# Deine Aufgaben
A. Schreib aus dem Text zum photoTAN-Ausfall der Deutschen Bank die Stelle von „Beide Verfahren werden“ bis einschließlich „Smartphone nutzen kann.“ wortgetreu ab.
B. Fass im Text zum photoTAN-Ausfall der Deutschen Bank den Absatz, der mit „Kunden der Deutschen Bank, die auf mobilTAN umgestellt haben“ beginnt, als kurze Liste zusammen.
C. Nenn alle Arten, eine TAN zu bekommen, die im Text zum photoTAN-Ausfall der Deutschen Bank vorkommen.

Das Online-Banking der Deutschen Bank am 5. September: photoTAN heute nicht möglich.
Beide Verfahren werden von Sicherheitsforschern generell als weniger sicher angesehen als Hardware-TAN-Generatoren, wie sie zum Beispiel bei britischen Banken schon seit fast zwei Jahrzehnten im Einsatz sind. Diese unterliegen durch eigenständige Hardware nicht den Sicherheitslücken im Smartphone oder in der Webseite der Bank, sind deswegen aber auch teurer, da jeder Kunde mit einem eigenständigen Gerät ausgestattet werden muss und nicht einfach sein Smartphone nutzen kann.
PSD2-Umstellung verbockt
Kunden der Deutschen Bank, die auf mobilTAN umgestellt haben, hatten diese Woche Glück: So lange sie Handy-Empfang hatten, konnten sie Online über ihr Geld verfügen. Kunden, die hingegen das photoTAN-Verfahren nutzen – welches die Deutsche Bank anscheinend viel aggressiver bewirbt als die klassische mobilTAN – schauten in die Röhre. Denn auf Grund eines nicht weiter benannten technischen Defektes funktionierte die Anmeldung per photoTAN auf einmal nicht mehr. Das hieß kein Online-Banking und im Zweifel kein Online-Shopping für mehrere Stunden.

# Datensätze
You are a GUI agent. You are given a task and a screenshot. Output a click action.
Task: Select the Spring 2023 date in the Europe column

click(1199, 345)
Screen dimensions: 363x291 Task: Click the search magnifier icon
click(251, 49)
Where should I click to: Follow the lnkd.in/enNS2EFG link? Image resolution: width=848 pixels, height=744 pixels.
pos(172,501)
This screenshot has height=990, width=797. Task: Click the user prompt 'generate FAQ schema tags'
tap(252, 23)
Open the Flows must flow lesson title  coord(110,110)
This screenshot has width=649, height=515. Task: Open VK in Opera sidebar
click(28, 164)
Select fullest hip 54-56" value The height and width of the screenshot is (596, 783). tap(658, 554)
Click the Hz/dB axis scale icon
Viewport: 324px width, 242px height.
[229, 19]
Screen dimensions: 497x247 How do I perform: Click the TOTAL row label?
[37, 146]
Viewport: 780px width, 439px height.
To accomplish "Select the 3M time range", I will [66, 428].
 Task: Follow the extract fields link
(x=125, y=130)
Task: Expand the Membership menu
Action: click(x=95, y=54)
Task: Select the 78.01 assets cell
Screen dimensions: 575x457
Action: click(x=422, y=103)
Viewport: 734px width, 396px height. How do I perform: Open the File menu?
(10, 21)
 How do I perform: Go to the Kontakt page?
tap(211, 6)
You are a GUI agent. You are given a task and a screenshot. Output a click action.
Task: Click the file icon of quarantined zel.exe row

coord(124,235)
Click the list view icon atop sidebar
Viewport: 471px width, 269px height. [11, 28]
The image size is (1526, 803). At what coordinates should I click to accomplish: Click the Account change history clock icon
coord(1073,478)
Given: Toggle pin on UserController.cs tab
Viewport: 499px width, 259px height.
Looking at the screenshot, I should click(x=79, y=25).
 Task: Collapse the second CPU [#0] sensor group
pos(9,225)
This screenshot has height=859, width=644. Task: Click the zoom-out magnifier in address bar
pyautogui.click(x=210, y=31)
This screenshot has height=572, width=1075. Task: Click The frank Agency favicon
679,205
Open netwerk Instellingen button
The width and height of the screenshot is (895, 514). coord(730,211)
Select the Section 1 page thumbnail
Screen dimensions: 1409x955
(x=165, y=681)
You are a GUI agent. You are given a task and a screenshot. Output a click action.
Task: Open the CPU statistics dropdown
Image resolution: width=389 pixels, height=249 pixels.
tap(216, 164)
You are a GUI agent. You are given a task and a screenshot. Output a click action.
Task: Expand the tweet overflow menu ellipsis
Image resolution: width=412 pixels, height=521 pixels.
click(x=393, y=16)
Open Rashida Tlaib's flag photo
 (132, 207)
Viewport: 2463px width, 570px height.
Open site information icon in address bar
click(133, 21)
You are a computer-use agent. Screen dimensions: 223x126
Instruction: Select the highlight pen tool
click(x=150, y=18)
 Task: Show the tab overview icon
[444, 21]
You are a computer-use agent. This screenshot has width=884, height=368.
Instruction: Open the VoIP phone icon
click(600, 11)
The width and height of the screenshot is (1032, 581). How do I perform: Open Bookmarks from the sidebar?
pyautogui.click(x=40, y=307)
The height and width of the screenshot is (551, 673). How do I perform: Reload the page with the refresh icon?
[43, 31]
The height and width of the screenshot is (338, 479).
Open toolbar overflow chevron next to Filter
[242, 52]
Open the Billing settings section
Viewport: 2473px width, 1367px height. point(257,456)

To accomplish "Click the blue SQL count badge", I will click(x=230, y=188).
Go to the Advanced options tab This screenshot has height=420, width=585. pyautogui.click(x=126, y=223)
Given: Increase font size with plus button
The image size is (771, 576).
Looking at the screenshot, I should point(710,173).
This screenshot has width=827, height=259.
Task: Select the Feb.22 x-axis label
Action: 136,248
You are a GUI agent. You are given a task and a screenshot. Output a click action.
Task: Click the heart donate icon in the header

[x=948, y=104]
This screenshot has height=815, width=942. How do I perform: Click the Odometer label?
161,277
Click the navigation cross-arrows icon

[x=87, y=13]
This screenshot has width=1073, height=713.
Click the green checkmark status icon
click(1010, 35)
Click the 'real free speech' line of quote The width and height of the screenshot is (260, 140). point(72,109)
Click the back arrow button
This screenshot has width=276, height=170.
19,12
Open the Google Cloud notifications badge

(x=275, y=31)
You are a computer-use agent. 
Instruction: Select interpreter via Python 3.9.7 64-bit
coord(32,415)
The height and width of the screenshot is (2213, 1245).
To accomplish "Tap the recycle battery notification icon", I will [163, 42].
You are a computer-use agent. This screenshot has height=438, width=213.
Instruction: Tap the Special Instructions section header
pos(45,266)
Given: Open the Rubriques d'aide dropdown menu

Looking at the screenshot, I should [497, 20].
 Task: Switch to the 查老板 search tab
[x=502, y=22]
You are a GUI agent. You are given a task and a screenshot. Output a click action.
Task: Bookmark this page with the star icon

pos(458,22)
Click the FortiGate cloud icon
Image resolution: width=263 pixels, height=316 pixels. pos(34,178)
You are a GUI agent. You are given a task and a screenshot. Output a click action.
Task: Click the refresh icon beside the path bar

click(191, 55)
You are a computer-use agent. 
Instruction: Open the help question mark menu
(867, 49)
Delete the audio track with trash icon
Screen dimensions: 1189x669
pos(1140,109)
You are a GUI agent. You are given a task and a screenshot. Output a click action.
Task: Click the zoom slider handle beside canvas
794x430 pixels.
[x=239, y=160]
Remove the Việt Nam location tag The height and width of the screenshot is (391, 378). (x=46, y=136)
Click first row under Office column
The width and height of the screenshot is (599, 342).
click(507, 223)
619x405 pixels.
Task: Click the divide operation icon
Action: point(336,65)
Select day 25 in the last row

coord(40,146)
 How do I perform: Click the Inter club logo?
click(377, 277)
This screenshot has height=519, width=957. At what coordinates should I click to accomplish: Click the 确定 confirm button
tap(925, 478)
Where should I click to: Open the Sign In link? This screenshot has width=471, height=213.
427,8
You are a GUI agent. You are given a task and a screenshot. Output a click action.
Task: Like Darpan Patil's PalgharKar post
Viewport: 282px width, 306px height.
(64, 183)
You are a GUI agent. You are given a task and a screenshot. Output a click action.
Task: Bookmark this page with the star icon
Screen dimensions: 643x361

# Die Antworten
A.
Beide Verfahren werden von Sicherheitsforschern generell als weniger sicher angesehen als Hardware-TAN-Generatoren, wie sie zum Beispiel bei britischen Banken schon seit fast zwei Jahrzehnten im Einsatz sind. Diese unterliegen durch eigenständige Hardware nicht den Sicherheitslücken im Smartphone oder in der Webseite der Bank, sind deswegen aber auch teurer, da jeder Kunde mit einem eigenständigen Gerät ausgestattet werden muss und nicht einfach sein Smartphone nutzen kann.

B.
- Kunden mit mobilTAN konnten diese Woche online über ihr Geld verfügen, solange sie Handy-Empfang hatten.
- Kunden mit photoTAN gingen leer aus. Die Deutsche Bank wirbt anscheinend viel stärker für photoTAN als für mobilTAN.
- Wegen eines nicht näher benannten technischen Defekts klappte die Anmeldung per photoTAN plötzlich nicht mehr.
- Folge: mehrere Stunden kein Online-Banking und im Zweifel kein Online-Shopping.

C.
- photoTAN
- mobilTAN
- Hardware-TAN-Generatoren